Superconductivity Emerging from Excitonic Mott insulator - Theory of Alkaline Doped Fullerene

TL;DR

This paper presents a theoretical study of superconductivity in alkaline doped fullerene, showing how excitonic Mott insulators can give rise to superconductivity through exciton melting, supported by variational Monte Carlo simulations.

Contribution

It introduces a three-orbital model derived from ab initio calculations and demonstrates the emergence of superconductivity from an excitonic Mott insulator state.

Findings

Reproduces experimental s-wave superconductivity in the model.

Shows transition to an excitonic Mott insulator with orbital symmetry breaking.

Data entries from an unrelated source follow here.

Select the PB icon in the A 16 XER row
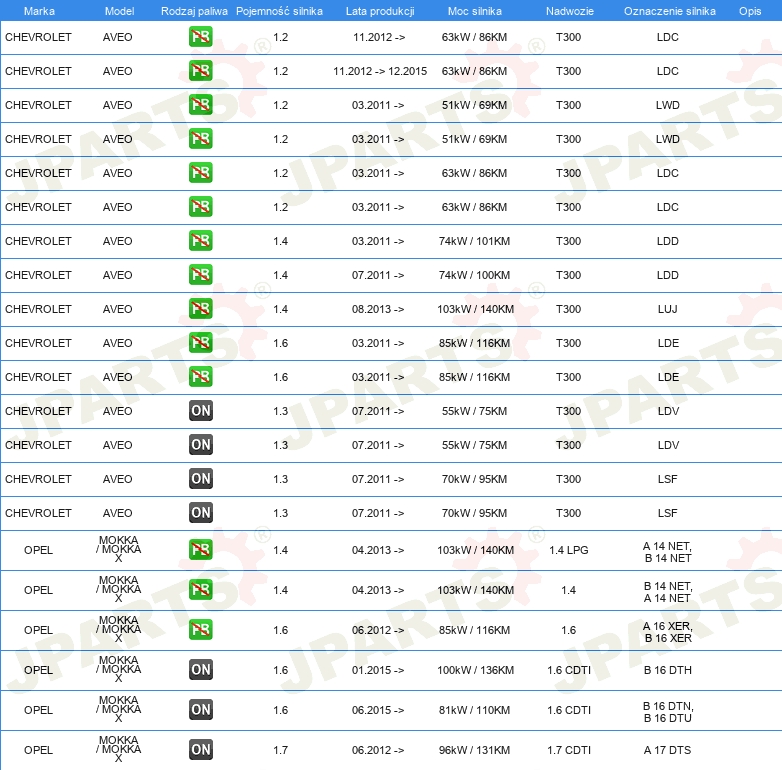Viewport: 782px width, 770px height. tap(201, 630)
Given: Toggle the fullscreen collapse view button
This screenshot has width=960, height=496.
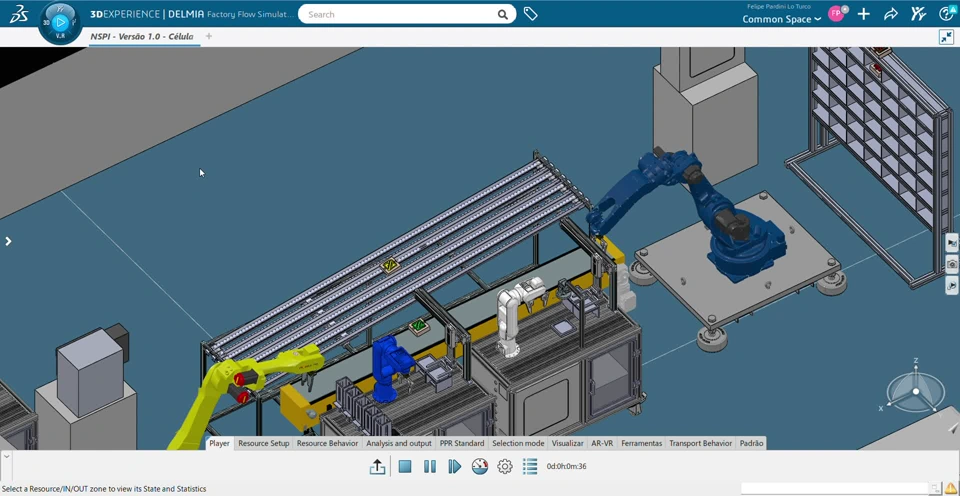Looking at the screenshot, I should point(946,37).
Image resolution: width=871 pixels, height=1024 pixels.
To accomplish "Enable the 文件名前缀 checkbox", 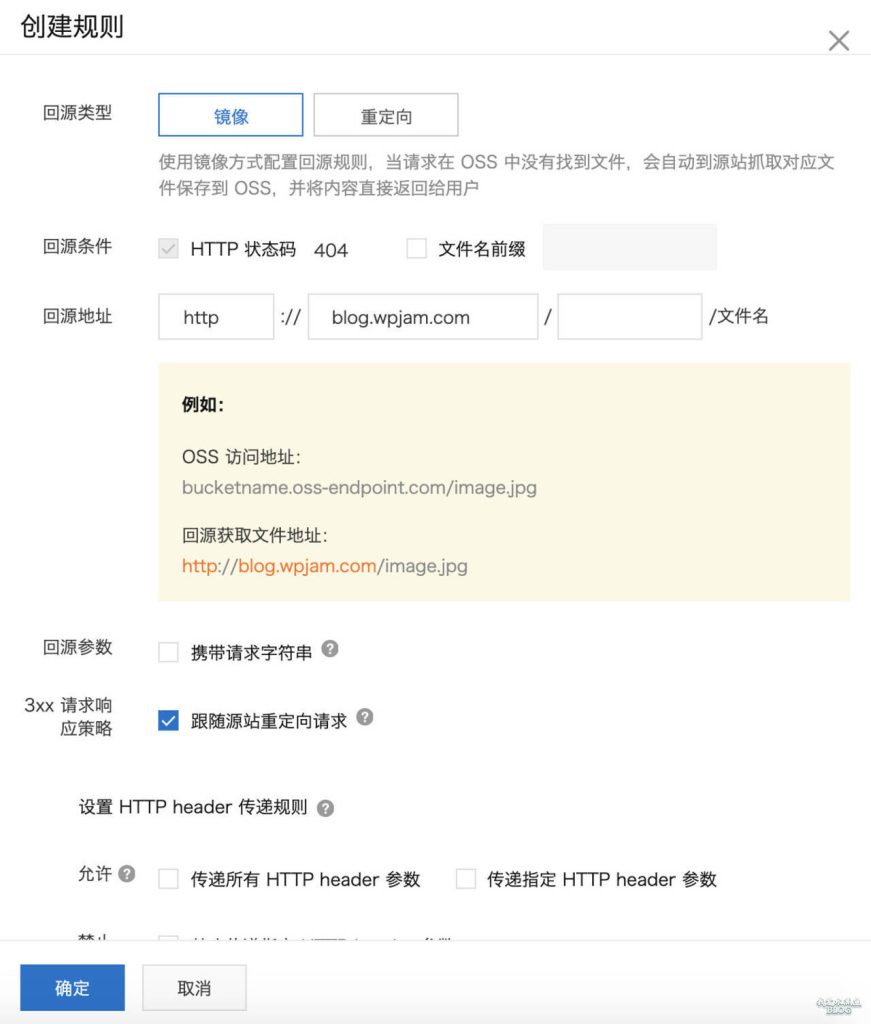I will coord(417,249).
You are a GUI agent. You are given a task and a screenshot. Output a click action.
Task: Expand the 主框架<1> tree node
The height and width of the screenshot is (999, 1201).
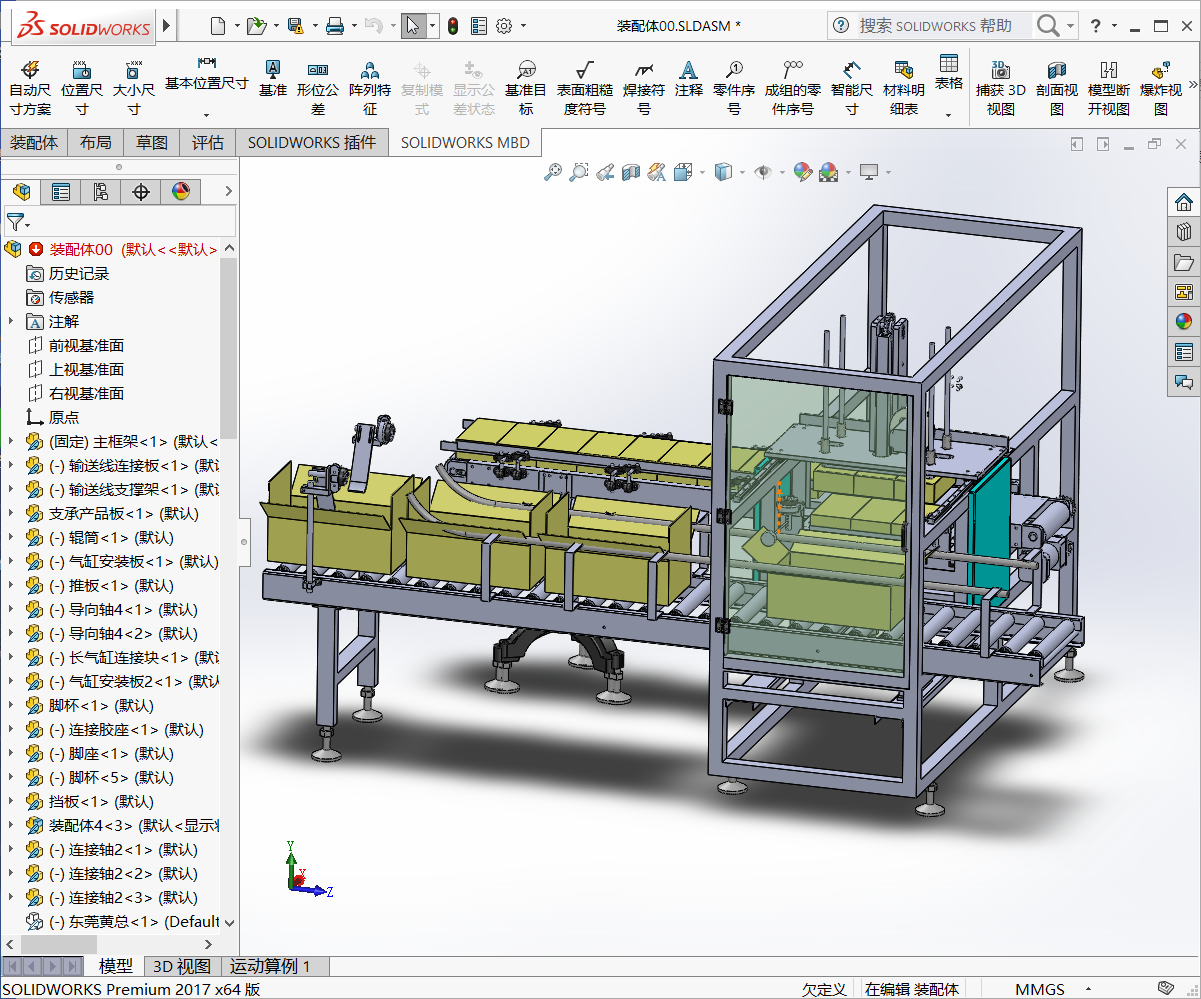click(11, 441)
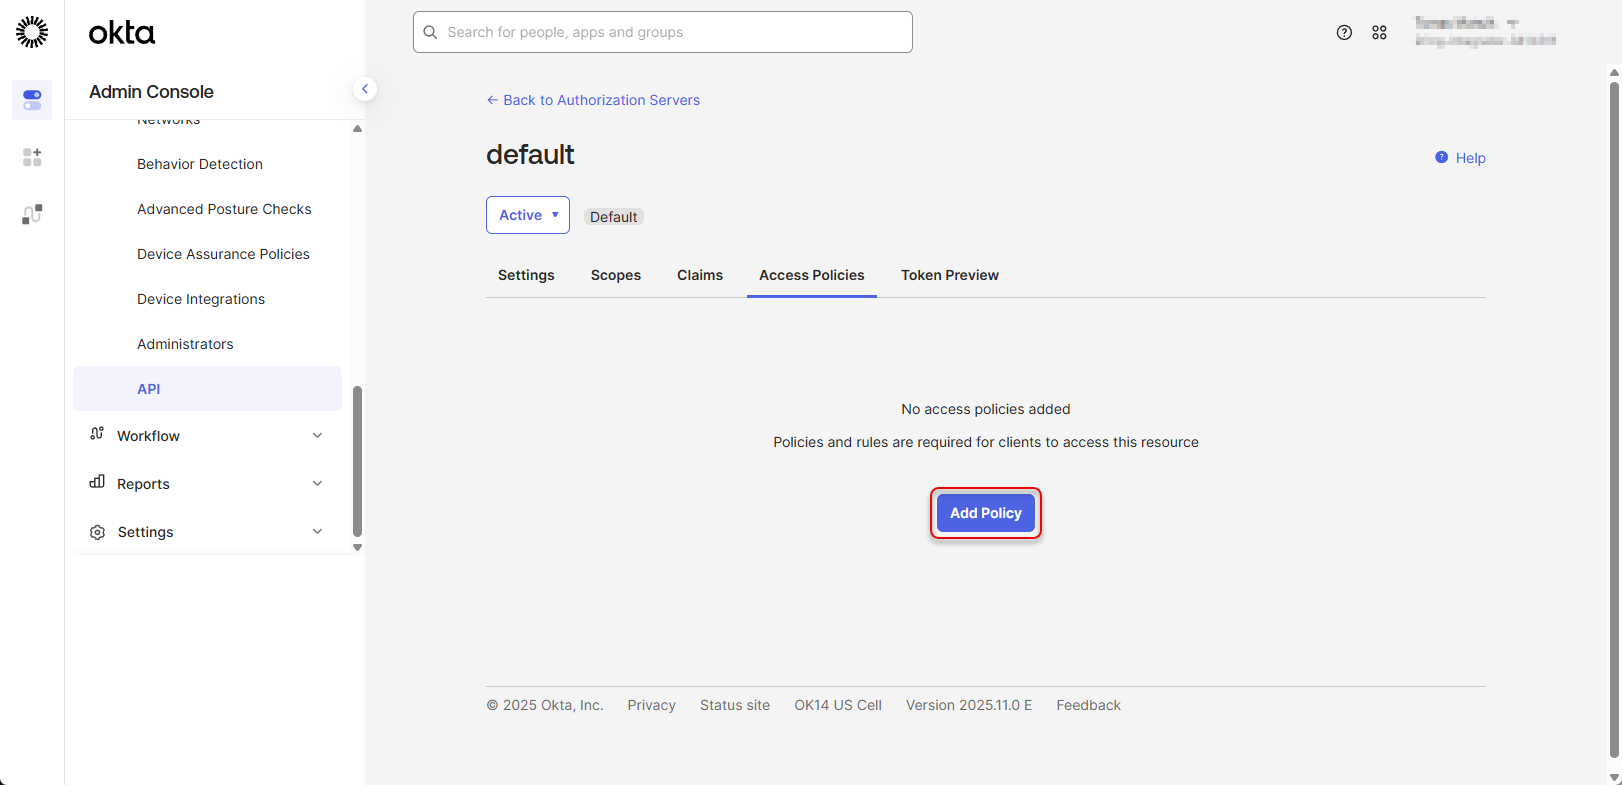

Identifies exciton melting as the mechanism behind superconductivity.

Abstract

A three-orbital model derived from the two-dimensional projection of the $ab$ $initio$ Hamiltonian for alkaline doped fullerene A$_3$C$_{60}$ with A=Cs,Rb,K is studied by a variational Monte Carlo method. We correctly reproduce the experimental isotropic s-wave superconductivity around the $ab$ $initio$ parameters. With narrowing the bandwidth, the transition to an insulator is also reproduced, where orbital symmetry is found to be spontaneously broken with emergence of an excitonic Mott insulator for two orbitals and an antiferromagnetic insulator nearly degenerate with a spin liquid for the third orbital. The superconductivity is a consequence of exciton melting.